Girl Meets North: My First Visitor!

Girl Meets North: My First Visitor!

Man. I am so exhausted from working 27 whole hours in one week. This employment thing, I’m not so sure I’m diggin’ it. Oh wait — maybe I’m exhausted from the stomach virus I caught while working 27 hours last week. Yeah, that makes more sense, I suppose. Luckily, it squeaked in (ok, it so didn’t “squeak,” but squeak sounds much more feminine and tolerable than what was actually happening to my body) just after my brother left from a weekend stay in the very inviting Commonwealth of Virginia. 

And by weekend stay, I mean Clayton and I drove 3 1/2 hours to fetch him from my cousin’s house in North Carolina, and then drove 3 1/2 hours back to our apartment. That’s what you do when you only have one sibling. Had I been a middle child, or, say, one of six, that boy would be catching a Greyhound.  

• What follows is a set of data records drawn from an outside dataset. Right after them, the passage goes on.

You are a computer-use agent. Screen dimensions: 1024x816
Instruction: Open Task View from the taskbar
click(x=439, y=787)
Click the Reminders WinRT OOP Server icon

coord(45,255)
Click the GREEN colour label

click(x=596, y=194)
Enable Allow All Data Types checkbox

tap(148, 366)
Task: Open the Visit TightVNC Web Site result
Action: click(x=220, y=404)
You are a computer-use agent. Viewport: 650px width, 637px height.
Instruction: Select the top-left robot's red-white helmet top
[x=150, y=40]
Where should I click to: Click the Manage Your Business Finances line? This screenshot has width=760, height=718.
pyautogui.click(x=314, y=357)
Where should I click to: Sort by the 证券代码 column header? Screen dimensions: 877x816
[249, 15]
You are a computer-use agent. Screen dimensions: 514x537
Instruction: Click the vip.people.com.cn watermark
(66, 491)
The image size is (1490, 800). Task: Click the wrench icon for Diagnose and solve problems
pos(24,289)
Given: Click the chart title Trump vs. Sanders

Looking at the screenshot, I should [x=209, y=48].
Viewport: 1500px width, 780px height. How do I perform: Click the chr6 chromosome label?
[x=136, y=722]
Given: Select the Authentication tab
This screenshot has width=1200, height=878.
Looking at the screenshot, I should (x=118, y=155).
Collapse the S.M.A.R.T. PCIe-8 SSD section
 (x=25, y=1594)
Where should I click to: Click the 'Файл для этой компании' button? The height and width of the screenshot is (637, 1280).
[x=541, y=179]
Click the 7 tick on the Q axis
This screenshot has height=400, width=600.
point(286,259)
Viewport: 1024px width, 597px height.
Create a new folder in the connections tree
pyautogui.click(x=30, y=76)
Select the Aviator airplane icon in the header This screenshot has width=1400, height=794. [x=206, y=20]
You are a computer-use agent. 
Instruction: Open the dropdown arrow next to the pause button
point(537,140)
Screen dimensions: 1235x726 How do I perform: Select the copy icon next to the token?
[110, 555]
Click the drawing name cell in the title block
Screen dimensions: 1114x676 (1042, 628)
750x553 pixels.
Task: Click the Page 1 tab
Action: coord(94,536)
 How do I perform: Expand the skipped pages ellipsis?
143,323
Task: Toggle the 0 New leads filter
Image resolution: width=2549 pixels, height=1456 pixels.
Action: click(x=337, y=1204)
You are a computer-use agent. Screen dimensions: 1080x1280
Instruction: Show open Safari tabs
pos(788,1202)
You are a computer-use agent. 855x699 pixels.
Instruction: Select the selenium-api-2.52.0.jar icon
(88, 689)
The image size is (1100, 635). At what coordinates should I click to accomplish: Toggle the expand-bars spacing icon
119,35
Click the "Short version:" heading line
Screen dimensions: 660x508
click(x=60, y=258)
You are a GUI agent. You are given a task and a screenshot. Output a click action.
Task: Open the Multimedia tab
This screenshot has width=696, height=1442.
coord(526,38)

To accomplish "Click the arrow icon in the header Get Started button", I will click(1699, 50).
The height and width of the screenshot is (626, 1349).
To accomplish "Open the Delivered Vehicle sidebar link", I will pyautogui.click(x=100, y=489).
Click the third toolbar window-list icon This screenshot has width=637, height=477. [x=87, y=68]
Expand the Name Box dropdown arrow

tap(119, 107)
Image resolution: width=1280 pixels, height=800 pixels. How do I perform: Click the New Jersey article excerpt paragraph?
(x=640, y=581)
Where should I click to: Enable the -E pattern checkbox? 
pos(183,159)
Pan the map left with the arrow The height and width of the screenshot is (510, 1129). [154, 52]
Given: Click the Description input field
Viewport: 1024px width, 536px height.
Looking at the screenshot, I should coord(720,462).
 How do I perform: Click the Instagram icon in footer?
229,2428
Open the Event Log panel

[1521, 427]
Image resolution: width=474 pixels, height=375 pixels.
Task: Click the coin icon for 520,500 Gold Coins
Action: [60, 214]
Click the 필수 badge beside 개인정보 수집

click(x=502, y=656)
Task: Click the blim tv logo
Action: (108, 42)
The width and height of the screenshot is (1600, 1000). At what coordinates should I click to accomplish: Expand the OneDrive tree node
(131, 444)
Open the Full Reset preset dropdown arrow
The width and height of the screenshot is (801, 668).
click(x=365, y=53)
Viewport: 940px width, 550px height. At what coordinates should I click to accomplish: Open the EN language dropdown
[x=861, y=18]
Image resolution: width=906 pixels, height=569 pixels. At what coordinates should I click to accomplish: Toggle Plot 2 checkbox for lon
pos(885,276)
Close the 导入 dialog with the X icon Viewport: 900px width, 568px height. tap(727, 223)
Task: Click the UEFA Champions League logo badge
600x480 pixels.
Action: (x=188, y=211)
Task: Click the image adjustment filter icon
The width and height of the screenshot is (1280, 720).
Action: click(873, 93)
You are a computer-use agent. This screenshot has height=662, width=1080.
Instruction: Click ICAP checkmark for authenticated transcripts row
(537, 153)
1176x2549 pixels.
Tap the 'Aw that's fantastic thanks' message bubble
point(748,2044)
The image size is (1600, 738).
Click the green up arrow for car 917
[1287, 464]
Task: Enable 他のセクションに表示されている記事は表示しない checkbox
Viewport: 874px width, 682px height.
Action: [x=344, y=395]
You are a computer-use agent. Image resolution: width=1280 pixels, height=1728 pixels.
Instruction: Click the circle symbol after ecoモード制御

I was pretty stoked. It had been almost a month since I’ve seen anyone in my family, and that’s teetering on the edge of  “Ok, maybe I can do this” and “Will Clayton hear me start my car in the middle of the night if I try to sneak off to Tampa?”

We showed him all the dead trees and questionable neighborhoods he could stand in two days. Newport News really doesn’t have the most booming city life in the winter. Or maybe at all. We have no clue. But we tried, and I think the black bean soup at Cheeseburger in Paradise may have made the whole trip worth it. The little vacay was part catch-up and part celebration; my brother just found out he has been accepted into Southeastern Baptist Theological Seminary. It sounds really heavy, and that’s because it absolutely is. But T-Dog is ready for it. I can tell. And that makes me so incredibly proud of him and so excited to debate him on all things Southern Baptist. PLUS, he will be less than four hours away from me as early as this summer! So, my vote is yes yes yes.

Did I mention I worked 27 hours last week?  And I made dinner like twice. Seriously, I’m a machine. And then, starting Monday night, I got to wash it all down with about 97 ounces of ginger ale. I still don’t like the idea of talking about work in this space, but the general idea is that part of my job is in medical specialty marketing, which means I will still be writing a bit. I’ll also deal with billing and help with a recent company merger. While all that sounds very important, the most exciting part of getting a job is that I am no longer tempted to name the inanimate objects around my apartment, schedule meetings with them throughout the day, and ask them if they would like me to get them a coffee. Trust me, getting out of these 760-sqaure feet couldn’t have come at a better time.

Other Conclusions to Date:

Newport Newsians are mean, snotty drivers. They are as reckless with pedestrians as undergraduates at FSU…even when it’s SNOWING.

Outside of their cars, Newport Newsians are rather delightful.

I have friend crushes on our realtors. They’re twins. And we will be bff’s, even if it means I have to go into [more] debt for that historical fixer-upper to make it happen.

The idea and anticipation of snow is much more manageable than the actual snow. Especially when your idea of “winter clothes” is four tank tops layered underneath a windbreaker.

One month is a really, really long time to not see my mom. And there’s still a whole other month left. I’m wondering if it gets easier. And if I’ll feel guilty if it does.

Small acts of kindness go a very long way when you’re living on the edge of a breakdown at every second.

I wouldn’t be here if I didn’t sincerely and completely trust my husband with my whole heart.

The Winter Olympics are so awesome. Who knew?! (Except that brother and sister ice dancing team. So. Awkward.)

God knows we’re here. And it’s on purpose.